▸ **WHAT NEEDS TO BE DONE**
Could you put the records, from the line containing "Click the pink Diagnosis section header" down to the line containing "Screen dimensions: 1575x845 (765, 186)" (both included), into a Markdown table with columns titled No. and Line, leaving out any blank lines?

▸ **SUPPLIED RECORDS**
* * * *
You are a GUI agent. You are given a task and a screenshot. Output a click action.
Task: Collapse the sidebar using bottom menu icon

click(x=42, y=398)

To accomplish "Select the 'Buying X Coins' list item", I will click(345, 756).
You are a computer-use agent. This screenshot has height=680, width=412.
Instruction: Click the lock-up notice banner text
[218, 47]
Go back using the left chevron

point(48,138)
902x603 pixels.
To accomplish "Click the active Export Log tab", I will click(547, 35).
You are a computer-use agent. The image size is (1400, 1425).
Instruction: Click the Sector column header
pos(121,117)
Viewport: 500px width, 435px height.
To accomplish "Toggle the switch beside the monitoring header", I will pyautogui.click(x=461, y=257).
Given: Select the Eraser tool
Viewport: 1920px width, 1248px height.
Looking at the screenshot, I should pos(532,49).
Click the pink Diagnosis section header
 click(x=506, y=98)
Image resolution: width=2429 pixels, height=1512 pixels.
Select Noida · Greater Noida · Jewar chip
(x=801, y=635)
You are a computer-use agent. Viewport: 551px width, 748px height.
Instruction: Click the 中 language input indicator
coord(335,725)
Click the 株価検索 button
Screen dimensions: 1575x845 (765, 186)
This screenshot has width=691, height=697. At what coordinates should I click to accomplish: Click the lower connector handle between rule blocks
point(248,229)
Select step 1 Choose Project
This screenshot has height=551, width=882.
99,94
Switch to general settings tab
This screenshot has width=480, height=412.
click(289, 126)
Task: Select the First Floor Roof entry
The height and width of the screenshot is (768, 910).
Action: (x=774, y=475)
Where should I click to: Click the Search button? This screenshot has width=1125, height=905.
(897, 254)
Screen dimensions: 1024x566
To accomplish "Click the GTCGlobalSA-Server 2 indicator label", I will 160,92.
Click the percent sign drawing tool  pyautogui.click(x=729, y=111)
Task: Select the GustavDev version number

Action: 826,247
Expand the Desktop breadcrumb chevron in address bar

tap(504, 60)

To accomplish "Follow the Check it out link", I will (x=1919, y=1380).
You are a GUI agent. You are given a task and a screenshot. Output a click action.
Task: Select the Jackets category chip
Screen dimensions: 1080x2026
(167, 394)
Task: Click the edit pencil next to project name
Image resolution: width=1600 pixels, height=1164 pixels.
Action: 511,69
* * * *
▸ **THE ANSWER**
| No. | Line |
|---|---|
| 1 | Click the pink Diagnosis section header |
| 2 |  click(x=506, y=98) |
| 3 | Image resolution: width=2429 pixels, height=1512 pixels. |
| 4 | Select Noida · Greater Noida · Jewar chip |
| 5 | (x=801, y=635) |
| 6 | You are a computer-use agent. Viewport: 551px width, 748px height. |
| 7 | Instruction: Click the 中 language input indicator |
| 8 | coord(335,725) |
| 9 | Click the 株価検索 button |
| 10 | Screen dimensions: 1575x845 (765, 186) |